村田は知多半島武豊の日本油脂の火薬工場に勤務していた。戸田は早速に連絡を取り、1954年2月6日に会う約束をとりつけた。当時の武豊はまことに交通が不便で、戸田は夜23時30分東京発の汽車に乗り、車内で仮眠し、名古屋に着いたのは早朝の4時30分であった。真っ暗な名古屋駅構内にポツンと灯りがついている。近寄ってみると風呂屋の看板だったので、時間つぶしに朝風呂としゃれた戸田だった。朝5時過ぎに開店した構内食堂で朝食を掻き込むと、汽車で逆行し、大府乗り換えで武豊へ。ウソのような長旅となった。昔の人はたくましかった。
2月6日朝6時30分に武豊駅に着き、少し歩くと日本油脂(株)武豊工場に到着したが、朝早すぎて正門は閉まっている。始業は8時半と書いてある。散歩して時間をつぶそうと工場の鉄条網づたいに山道を登っていった。2月初旬の肌寒い風に吹かれ、眼下にひろがる広大な工場の敷地を眺めながら、戸田は「これからロケットでどのような仕事をすることになるのだろう」と思いに耽るのだった。
さて時間がきて日本油脂の本館に降りていき、来意を告げると、すでに村田は待っていてくれた。戸田は村田をひと目見て「こりゃ几帳面そうな人だな」と思ったという。短い挨拶の後、すぐにロケット開発への協力を依頼したところ、この海軍きっての火薬の研究者は直ちに「賛成です。全力を挙げてやりましょう」と応えてくれた。まさに打てば響くような反応だった。
当日の話し合いでは、すぐに提供できる推薬は、近距離から敵の戦車や飛行機を攻撃するロケット弾用に用いたダブルベース(無煙火薬)で、直径9.5 mm、内径2 mmという中空円筒のマカロニ状のもの。長さが123 mmであった。戸田は、いかにも小さいなという感じを持ったが、とにかく帰って糸川と相談しようと決心し、手持ちのカバンに数十本入れて帰京した。
東京に帰ってAVSAグループにこのマカロニを見せた。志の大きさに比べて、この「マカロニ」の小ささはどうだ。メンバーは言葉もなかった。糸川が沈黙を破った。
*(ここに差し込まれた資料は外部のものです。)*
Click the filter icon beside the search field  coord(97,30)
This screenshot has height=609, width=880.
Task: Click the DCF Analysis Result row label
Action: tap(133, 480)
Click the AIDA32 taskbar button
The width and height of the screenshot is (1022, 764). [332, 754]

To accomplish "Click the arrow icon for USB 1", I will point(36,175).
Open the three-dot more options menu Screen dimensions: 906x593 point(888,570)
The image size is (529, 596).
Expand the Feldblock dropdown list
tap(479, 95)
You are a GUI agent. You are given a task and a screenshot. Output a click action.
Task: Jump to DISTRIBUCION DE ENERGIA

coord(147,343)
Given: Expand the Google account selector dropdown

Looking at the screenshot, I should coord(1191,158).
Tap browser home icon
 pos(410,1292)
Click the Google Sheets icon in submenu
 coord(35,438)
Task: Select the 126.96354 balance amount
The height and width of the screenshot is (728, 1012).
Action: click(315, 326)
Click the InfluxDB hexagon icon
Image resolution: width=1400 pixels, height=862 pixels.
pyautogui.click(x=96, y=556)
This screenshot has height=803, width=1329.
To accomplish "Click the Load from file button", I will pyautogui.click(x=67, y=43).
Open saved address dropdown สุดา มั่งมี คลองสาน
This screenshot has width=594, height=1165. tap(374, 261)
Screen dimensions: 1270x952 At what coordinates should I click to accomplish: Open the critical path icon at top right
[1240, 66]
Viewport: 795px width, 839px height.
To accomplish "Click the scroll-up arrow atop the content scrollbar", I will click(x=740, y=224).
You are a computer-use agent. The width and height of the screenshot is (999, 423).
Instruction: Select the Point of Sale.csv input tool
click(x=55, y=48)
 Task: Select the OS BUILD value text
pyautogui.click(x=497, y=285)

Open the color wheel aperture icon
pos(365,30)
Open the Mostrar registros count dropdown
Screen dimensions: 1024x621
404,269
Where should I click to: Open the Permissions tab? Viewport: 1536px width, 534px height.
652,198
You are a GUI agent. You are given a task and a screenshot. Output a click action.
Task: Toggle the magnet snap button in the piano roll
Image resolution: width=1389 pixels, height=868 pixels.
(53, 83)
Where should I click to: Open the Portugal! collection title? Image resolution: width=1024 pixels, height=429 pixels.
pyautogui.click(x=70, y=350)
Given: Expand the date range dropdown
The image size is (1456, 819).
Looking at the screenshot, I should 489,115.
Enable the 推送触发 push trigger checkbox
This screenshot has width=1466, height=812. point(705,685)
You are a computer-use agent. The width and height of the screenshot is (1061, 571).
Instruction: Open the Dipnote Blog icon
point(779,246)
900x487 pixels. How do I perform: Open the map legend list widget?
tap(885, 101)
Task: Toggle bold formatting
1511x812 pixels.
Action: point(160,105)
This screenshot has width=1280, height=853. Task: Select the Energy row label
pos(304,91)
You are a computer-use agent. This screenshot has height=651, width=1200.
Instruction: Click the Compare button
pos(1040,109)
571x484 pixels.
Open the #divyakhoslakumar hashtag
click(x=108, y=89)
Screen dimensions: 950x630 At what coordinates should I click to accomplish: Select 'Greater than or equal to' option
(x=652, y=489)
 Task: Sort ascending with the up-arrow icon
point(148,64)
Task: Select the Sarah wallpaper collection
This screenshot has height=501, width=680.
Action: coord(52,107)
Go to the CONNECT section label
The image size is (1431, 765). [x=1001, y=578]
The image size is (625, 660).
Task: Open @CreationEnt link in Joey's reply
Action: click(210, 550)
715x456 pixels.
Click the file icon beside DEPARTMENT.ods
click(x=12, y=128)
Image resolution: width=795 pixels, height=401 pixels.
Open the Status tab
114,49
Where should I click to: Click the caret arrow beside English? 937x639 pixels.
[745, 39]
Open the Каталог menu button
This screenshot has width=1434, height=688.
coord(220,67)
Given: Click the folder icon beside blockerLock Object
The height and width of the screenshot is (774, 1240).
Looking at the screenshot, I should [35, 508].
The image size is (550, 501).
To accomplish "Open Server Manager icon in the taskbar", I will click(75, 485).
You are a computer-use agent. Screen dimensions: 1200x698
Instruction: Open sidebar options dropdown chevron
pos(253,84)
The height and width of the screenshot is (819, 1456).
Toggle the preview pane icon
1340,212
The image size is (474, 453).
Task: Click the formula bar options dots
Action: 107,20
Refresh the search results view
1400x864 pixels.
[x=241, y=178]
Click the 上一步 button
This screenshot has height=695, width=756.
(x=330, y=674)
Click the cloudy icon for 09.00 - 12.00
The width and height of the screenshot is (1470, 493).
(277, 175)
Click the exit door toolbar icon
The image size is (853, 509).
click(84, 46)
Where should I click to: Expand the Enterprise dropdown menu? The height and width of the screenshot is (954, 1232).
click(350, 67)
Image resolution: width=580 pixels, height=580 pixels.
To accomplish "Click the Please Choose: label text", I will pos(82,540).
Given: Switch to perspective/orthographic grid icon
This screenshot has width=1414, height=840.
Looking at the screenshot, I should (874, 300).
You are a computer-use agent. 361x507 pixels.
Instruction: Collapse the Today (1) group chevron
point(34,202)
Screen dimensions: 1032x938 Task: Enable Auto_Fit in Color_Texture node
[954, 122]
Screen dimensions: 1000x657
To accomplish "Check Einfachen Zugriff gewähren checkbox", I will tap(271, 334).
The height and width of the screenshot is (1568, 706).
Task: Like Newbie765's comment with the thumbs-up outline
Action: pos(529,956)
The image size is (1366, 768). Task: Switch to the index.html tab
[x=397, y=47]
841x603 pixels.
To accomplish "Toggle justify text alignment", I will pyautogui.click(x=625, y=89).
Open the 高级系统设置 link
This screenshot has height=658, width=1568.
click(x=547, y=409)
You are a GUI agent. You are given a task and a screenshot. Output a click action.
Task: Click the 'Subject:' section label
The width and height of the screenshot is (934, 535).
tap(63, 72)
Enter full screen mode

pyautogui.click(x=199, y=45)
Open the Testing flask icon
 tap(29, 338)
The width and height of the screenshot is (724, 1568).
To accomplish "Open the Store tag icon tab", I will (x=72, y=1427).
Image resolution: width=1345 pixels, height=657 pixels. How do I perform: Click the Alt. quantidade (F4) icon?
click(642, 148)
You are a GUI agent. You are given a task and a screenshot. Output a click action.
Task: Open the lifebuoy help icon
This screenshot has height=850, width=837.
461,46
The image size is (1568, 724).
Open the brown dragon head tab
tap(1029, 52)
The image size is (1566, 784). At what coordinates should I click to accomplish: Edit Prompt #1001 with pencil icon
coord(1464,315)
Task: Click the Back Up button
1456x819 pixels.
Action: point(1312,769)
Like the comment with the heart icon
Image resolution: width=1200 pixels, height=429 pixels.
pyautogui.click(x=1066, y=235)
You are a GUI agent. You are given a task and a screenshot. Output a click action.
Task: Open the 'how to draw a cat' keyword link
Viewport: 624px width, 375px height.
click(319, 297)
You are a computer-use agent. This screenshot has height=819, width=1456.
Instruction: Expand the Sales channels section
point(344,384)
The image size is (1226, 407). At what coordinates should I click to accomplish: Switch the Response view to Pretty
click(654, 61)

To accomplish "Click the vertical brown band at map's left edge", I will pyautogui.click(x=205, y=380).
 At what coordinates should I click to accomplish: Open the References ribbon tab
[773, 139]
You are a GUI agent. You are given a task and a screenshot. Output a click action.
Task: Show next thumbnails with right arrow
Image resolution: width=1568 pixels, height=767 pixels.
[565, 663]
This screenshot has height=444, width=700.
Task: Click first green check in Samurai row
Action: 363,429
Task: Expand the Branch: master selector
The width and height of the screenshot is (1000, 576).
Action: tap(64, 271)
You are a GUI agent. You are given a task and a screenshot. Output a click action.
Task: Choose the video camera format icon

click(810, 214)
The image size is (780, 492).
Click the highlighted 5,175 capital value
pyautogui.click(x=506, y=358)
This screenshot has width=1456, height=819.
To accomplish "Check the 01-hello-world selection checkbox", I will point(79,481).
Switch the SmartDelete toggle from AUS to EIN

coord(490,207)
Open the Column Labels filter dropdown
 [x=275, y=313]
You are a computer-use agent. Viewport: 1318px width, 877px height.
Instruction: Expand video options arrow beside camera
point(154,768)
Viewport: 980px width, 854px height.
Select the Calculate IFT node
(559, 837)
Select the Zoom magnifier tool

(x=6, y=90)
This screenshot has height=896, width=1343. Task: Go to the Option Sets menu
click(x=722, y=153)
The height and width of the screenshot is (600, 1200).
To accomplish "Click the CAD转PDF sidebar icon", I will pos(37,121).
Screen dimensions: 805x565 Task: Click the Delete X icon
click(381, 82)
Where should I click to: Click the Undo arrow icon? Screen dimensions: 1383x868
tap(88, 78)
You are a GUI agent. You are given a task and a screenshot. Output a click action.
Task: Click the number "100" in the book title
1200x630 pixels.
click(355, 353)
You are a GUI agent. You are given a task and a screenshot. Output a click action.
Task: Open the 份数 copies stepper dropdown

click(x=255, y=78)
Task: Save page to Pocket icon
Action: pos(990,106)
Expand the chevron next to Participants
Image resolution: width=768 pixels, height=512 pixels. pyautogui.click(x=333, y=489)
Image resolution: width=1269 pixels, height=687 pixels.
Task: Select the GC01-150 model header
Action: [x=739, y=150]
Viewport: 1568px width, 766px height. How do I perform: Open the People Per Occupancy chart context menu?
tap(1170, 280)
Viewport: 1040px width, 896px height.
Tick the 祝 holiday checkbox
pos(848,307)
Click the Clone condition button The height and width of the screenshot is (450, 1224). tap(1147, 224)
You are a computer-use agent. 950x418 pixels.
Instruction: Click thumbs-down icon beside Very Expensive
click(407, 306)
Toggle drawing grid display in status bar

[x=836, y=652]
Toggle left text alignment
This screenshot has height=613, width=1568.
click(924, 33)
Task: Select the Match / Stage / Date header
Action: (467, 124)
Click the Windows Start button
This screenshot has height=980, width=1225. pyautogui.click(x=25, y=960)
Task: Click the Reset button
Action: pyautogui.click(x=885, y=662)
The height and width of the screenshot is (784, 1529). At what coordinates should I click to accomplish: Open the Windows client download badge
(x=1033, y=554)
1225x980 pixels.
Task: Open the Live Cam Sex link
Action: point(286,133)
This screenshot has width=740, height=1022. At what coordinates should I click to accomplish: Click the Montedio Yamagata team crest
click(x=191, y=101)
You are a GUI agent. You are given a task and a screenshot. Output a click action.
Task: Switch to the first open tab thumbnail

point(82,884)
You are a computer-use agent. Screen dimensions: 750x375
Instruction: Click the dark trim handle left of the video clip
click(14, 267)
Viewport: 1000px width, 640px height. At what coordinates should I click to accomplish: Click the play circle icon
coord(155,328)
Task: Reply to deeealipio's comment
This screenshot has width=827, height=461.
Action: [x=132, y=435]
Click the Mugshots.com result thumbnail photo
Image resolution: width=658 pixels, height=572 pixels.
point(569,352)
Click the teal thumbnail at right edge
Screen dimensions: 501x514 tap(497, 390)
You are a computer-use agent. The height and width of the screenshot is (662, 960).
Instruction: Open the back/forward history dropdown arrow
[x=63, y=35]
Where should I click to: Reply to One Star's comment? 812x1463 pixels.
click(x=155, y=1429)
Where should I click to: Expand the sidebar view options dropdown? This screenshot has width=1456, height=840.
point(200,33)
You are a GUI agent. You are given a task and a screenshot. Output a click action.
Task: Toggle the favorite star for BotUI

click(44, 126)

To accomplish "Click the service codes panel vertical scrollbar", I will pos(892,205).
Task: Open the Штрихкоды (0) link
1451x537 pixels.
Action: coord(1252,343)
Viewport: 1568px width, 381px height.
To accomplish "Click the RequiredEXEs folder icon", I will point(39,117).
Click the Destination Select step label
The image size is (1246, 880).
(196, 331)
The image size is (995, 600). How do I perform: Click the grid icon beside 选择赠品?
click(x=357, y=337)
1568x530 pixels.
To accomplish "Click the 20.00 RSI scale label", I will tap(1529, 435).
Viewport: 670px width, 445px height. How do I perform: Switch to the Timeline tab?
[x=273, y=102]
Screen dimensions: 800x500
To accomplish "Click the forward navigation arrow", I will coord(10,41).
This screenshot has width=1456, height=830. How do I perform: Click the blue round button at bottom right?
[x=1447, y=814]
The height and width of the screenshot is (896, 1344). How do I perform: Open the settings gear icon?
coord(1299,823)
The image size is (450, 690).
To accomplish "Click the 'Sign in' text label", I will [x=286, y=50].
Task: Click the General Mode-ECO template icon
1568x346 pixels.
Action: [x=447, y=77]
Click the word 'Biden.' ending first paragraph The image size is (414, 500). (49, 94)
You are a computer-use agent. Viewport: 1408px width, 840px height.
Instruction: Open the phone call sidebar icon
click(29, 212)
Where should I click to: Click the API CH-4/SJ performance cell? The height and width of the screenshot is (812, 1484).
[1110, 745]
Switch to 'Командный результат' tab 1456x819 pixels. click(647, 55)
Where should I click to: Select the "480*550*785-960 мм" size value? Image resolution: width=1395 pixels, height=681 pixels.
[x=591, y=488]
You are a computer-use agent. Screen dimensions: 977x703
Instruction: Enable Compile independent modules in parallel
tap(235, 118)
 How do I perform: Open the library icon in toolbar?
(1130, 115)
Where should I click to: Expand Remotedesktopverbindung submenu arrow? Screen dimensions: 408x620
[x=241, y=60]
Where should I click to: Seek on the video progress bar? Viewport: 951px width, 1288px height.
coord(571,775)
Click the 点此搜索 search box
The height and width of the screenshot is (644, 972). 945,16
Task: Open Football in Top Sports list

「いいじゃないですか。費用も少なくて済むし、数多くの実験ができる。大きさにこだわっている場合ではないでしょう。すぐに実験を開始しましょう。」
反論する人もいた。
「でもこれじゃあ、どうやって観測機器を積むんですか。」
反論を予想していたかのように糸川はたたみかけた。
「高度100 km近くまで飛ばすものを作るには、さまざまなデータが必要です。データをとるには何度も飛ばさなければならない。毎回大きなものを作って飛ばせば、コストがかさみます。このちっぽけな固体燃料に合わせて小さなロケットを作るしか、当面打つ手はありませんよ。」
糸川は即決した。こうして東京大学のロケット開発は、一本5000円の固体燃料を主体として歩むことになった。